Herramientas de usuario

Herramientas del sitio


la_hermandad

El oro de Escipión (Índice)

Anterior: Capítulo 9: El secreto

Siguiente: Capítulo 11: Los parias


Capítulo 10: La Hermandad

A las tres de la mañana, y salvo contadas excepciones y fiestas de guardar, Trujillos era un pueblo fantasma por cuyas calles no pasaban ni los gatos. Durante el verano, cuando muchos de los emigrados a otras regiones del país volvían para pasar las vacaciones con sus familias y las noches eran el único momento del día en el que medio se podía respirar, sí era corriente ver a algún grupo de chavales armando jaleo, a las comadres sentadas en sus sillas de enea a las puertas de sus casas hasta altas horas o a la gente alargando la cena en sus patios disfrutando del frescor nocturno que con la llegada del día se convertía en calor insufrible.

Pero aquella noche de abril, recién concluida una de las semanas santas más tristes que la villa de Trujillos había vivido en décadas, el pueblo se encontraba sumido en un silencio sepulcral, sólo roto por el sonido del motor del coche patrulla de la policía local haciendo su ronda.

Despacio, el coche recorrió las calles aledañas a lo que antaño fuera la iglesia parroquial, ahora convertida en un solar vallado, una vez despejados los escombros. Lejos quedaban aquellos aciagos días del otoño pasado, cuando radio, televisión, vecinos y forasteros curiosos llenaron aquellas calles para ser testigos de primera mano de uno de los más extraños sucesos ocurridos en la provincia de Sevilla y puede que en toda Andalucía. Todavía resonaban por las redes todo tipo de teorías conspirativas sobre el derrumbe de la iglesia, que algunos atribuían al terrorismo islamista, otros a los anarquistas y no faltaba quien culpara del suceso a los alienígenas. Cierto presentador de un programa sobre actividades paranormales incluso grabó uno de sus programas en el pueblo, entrevistando a los vecinos más peculiares que pudo encontrar, lo que acabó convirtiéndose en uno de los shows más lamentables de la televisión en los últimos años, y mira que el listón ya estaba bajo.
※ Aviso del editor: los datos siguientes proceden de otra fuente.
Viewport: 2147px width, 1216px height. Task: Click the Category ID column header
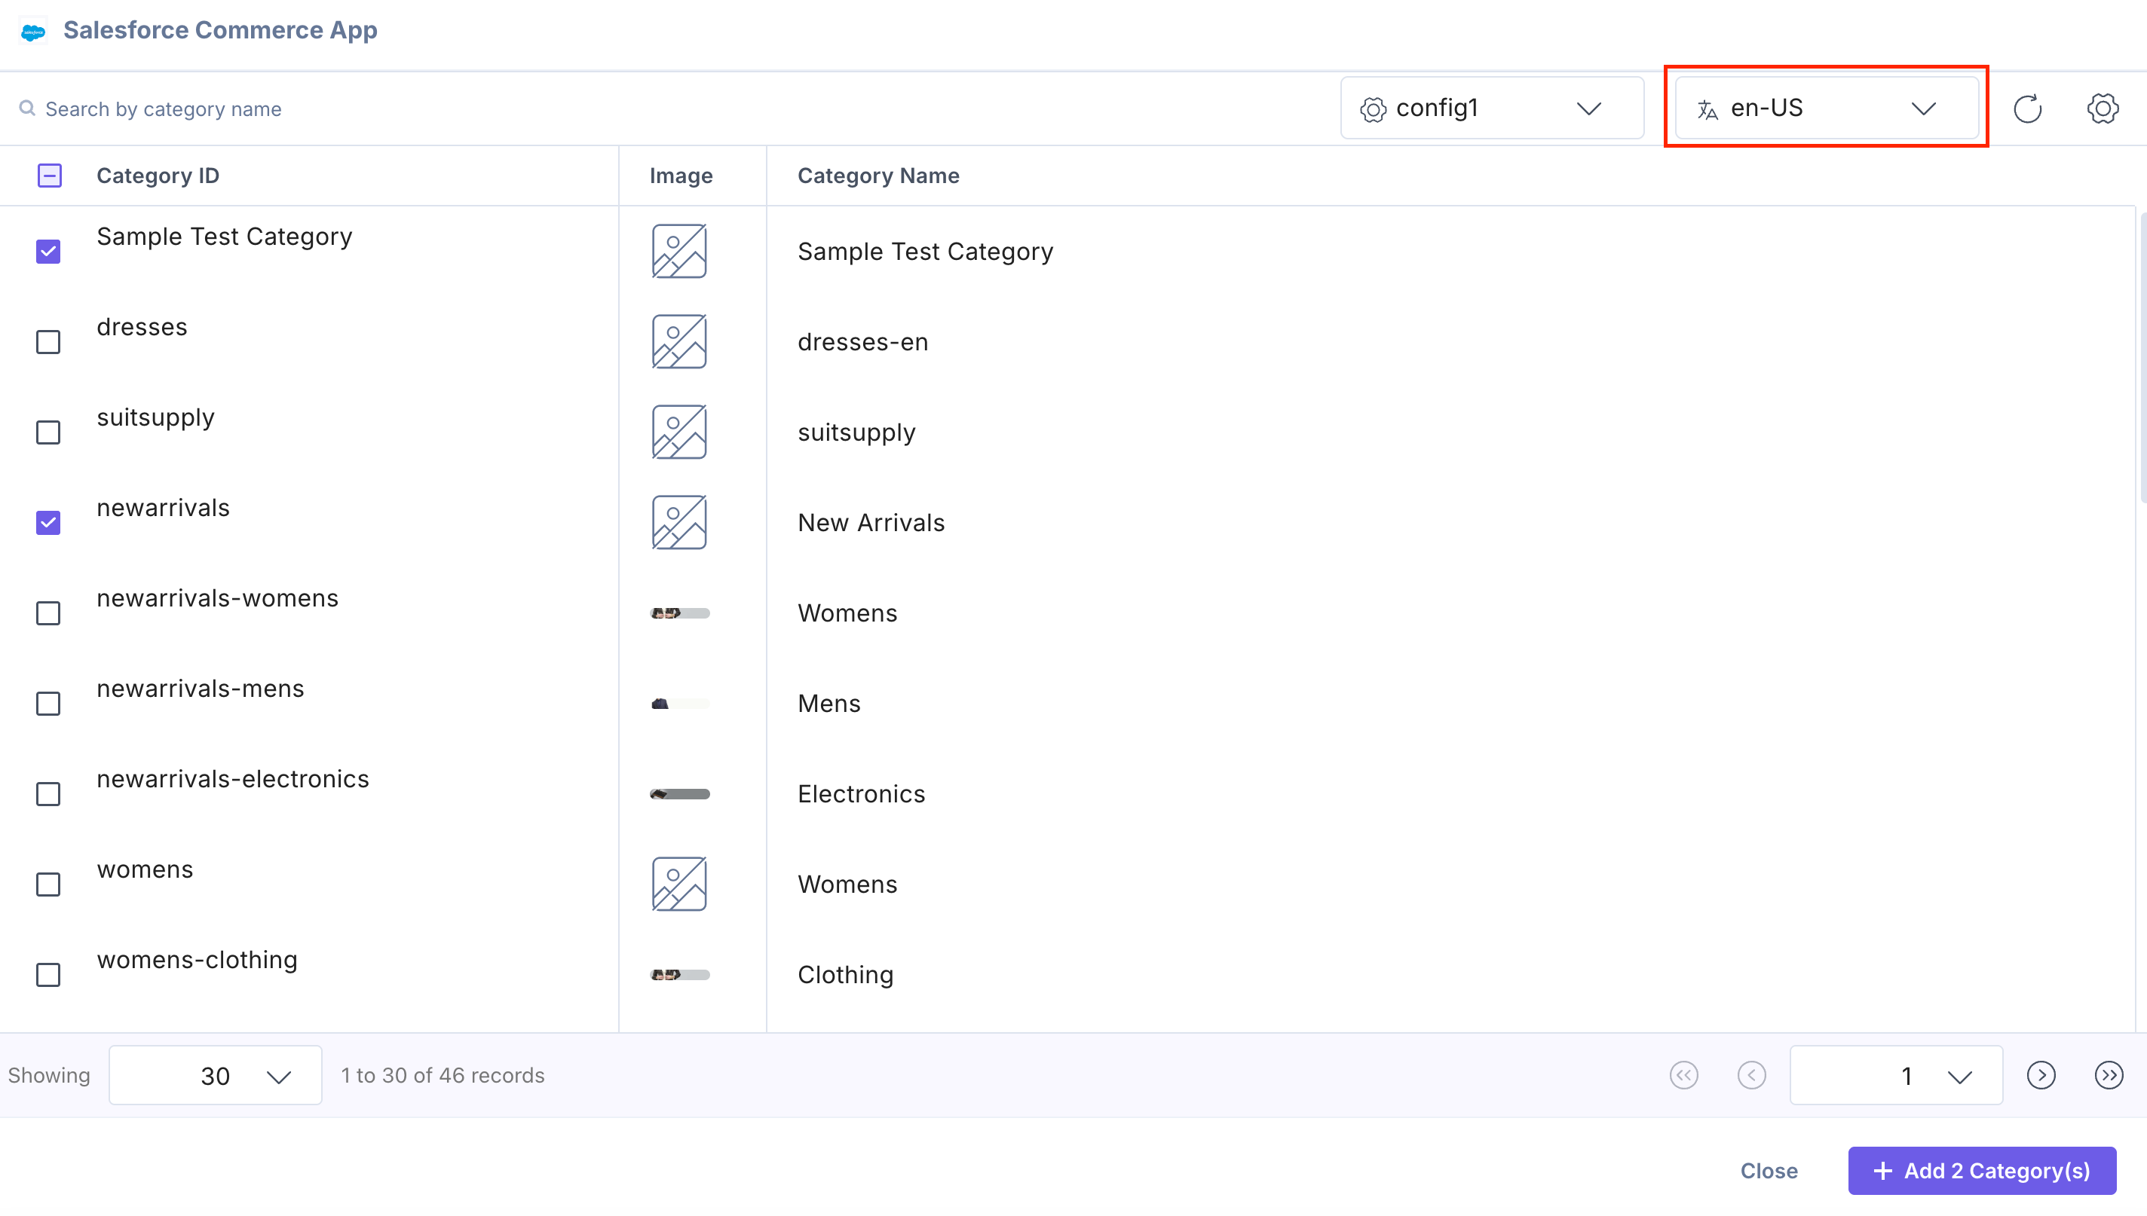pyautogui.click(x=158, y=175)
Félix Camaredo, apodado «El Carabestia», jefe de la policía local de Trujillos, aparcó el vehículo en una de las calles aledañas al solar, paró el motor y salió del coche. Miró a un lado y a otro, pero no había un alma en la calle. Se dirigió con sigilo hasta la puerta de una casa cercana, una casa cualquiera; una casa que jamás hubiera llamado la atención de nadie, donde todo el pueblo sabía que vivía una conocida familia del pueblo de toda la vida. Félix pulsó un botón muy bien camuflado en la entrada y la puerta se abrió sin hacer ruido alguno.
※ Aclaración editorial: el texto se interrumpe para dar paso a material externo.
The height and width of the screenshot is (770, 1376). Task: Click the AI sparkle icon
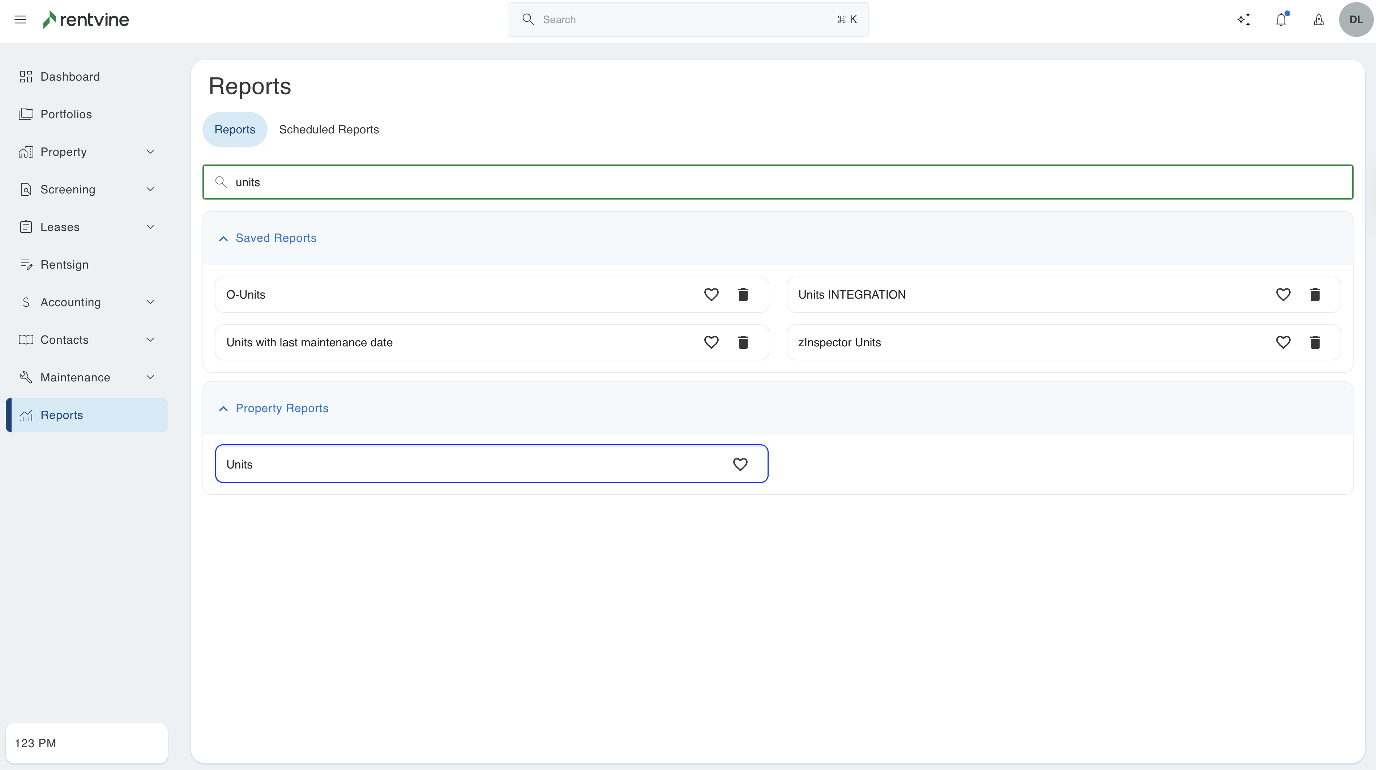(x=1244, y=20)
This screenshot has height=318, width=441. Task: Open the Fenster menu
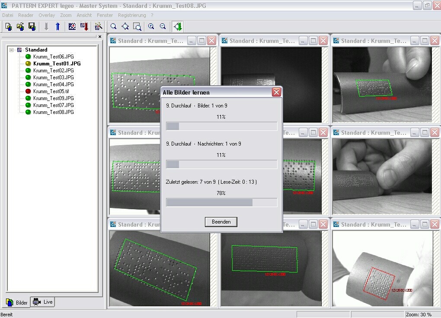tap(105, 15)
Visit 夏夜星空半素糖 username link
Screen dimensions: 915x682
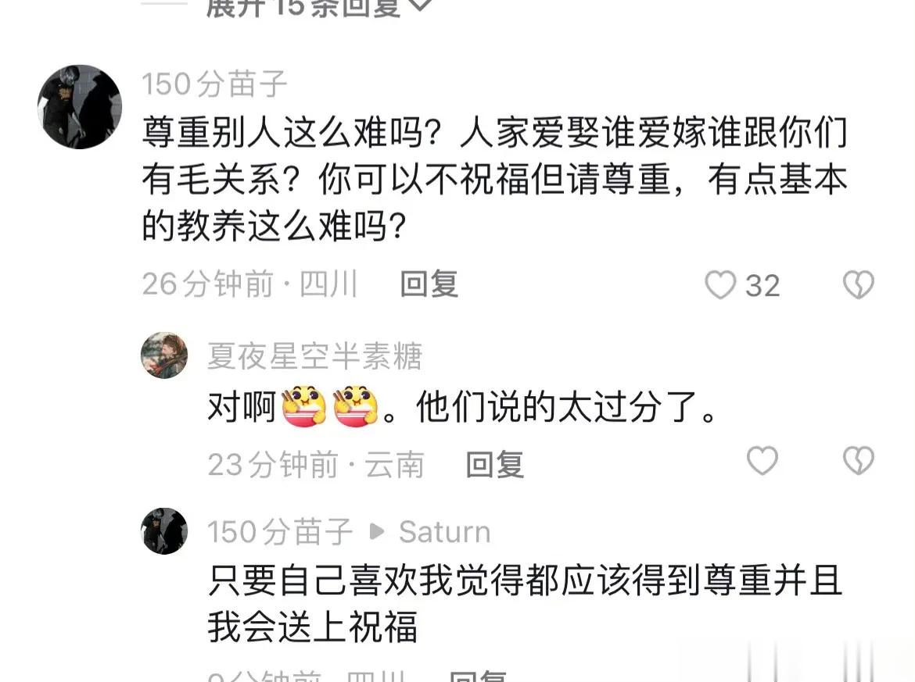pyautogui.click(x=314, y=355)
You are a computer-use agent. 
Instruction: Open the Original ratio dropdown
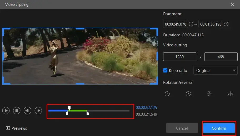click(215, 71)
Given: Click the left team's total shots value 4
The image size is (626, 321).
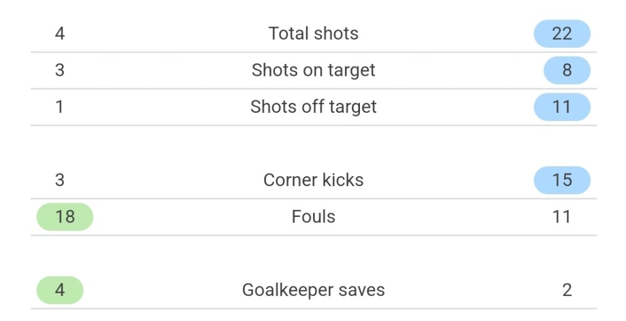Looking at the screenshot, I should tap(60, 34).
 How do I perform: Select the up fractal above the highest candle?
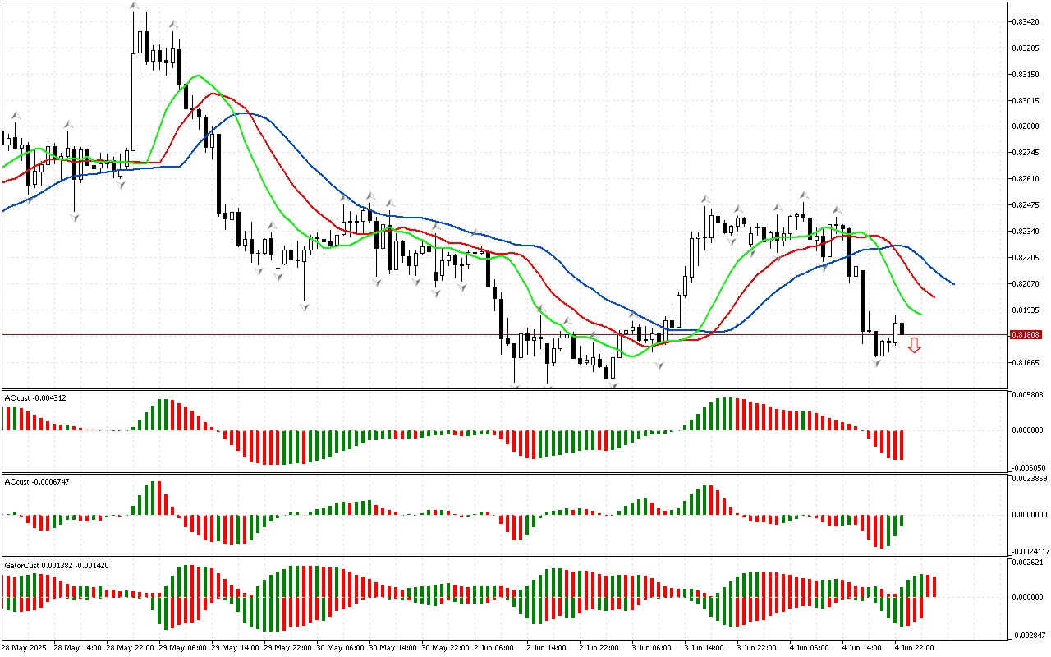coord(133,7)
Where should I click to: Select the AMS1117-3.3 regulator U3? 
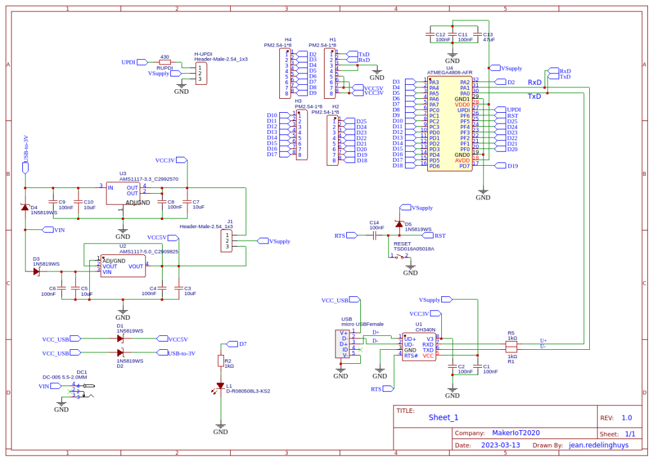(123, 194)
Aquella familia tan conocida del pueblo dormía en sus habitaciones de la planta superior, pero ni habían oído abrirse la puerta ni jamás hubieran bajado en caso de haberla oído. Félix entró, cerró la puerta detrás de él y se dirigió hacia el fondo de un pasillo de la planta baja. Allí pulsó otro botón, otra puerta se abrió silenciosamente, cruzó y la cerró tras de sí. Bajó un largo tramo de escaleras de piedra, antigua, mucho más antigua que aquella casa construida a mediados del siglo XX, y luego recorrió una galería de ladrillo antiguo abovedada de unos cien metros de longitud iluminada tenuemente por viejas bombillas incandescentes. Al final de la galería pulsó un tercer botón, se abrió una tercera puerta y ésta se cerró al cruzar el umbral.

Félix se encontró en una amplia sala, grande como la nave de un templo, con paredes de mampostería y cuyo techo consistía en una única y enorme bóveda de hormigón, imitación en forma, aunque no en tamaño, de aquella que en Roma cobijaba el Panteón donde descansaban entre filas interminables de turistas Rafael o Victor Manuel II.
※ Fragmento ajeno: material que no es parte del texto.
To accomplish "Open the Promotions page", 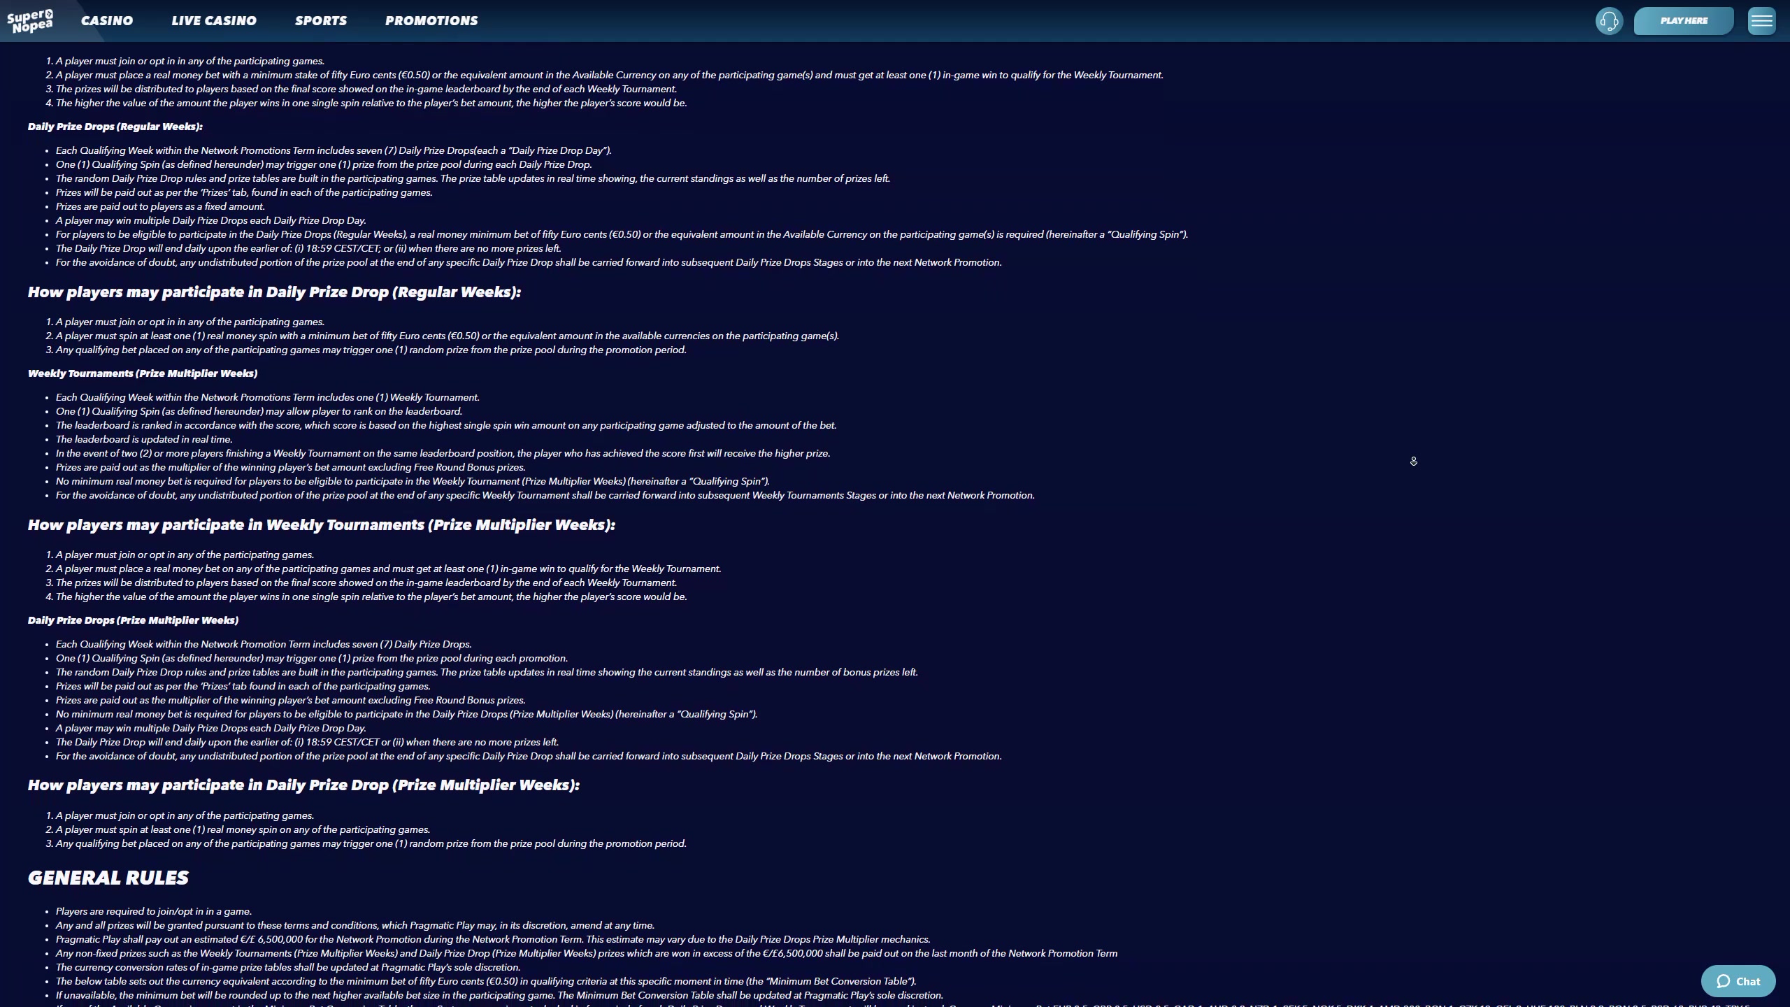I will [x=431, y=21].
-¡Coño, Félix, sí que has tardado!

-Déjate de hostias, señor Duque, que llevo una noche de perros.


Sentados en antiguos y ostentosos sillones alrededor de una imponente mesa de piedra que presidía el centro de la sala se encontraban reunidos todos los miembros que conformaban una sociedad secreta centenaria que tenía por único nombre «La Hermandad». Presidida, por supuesto, por el Señor Duque de Malva, contaba con tan solo seis miembros que habían ido heredando sucesivamente su puesto dentro de La Hermandad de padres a hijos, si bien durante el último siglo se habían empezado a incorporar mujeres al reducido y selecto grupo y estas constituían un sector aún minoritario pero no por ello menos importante.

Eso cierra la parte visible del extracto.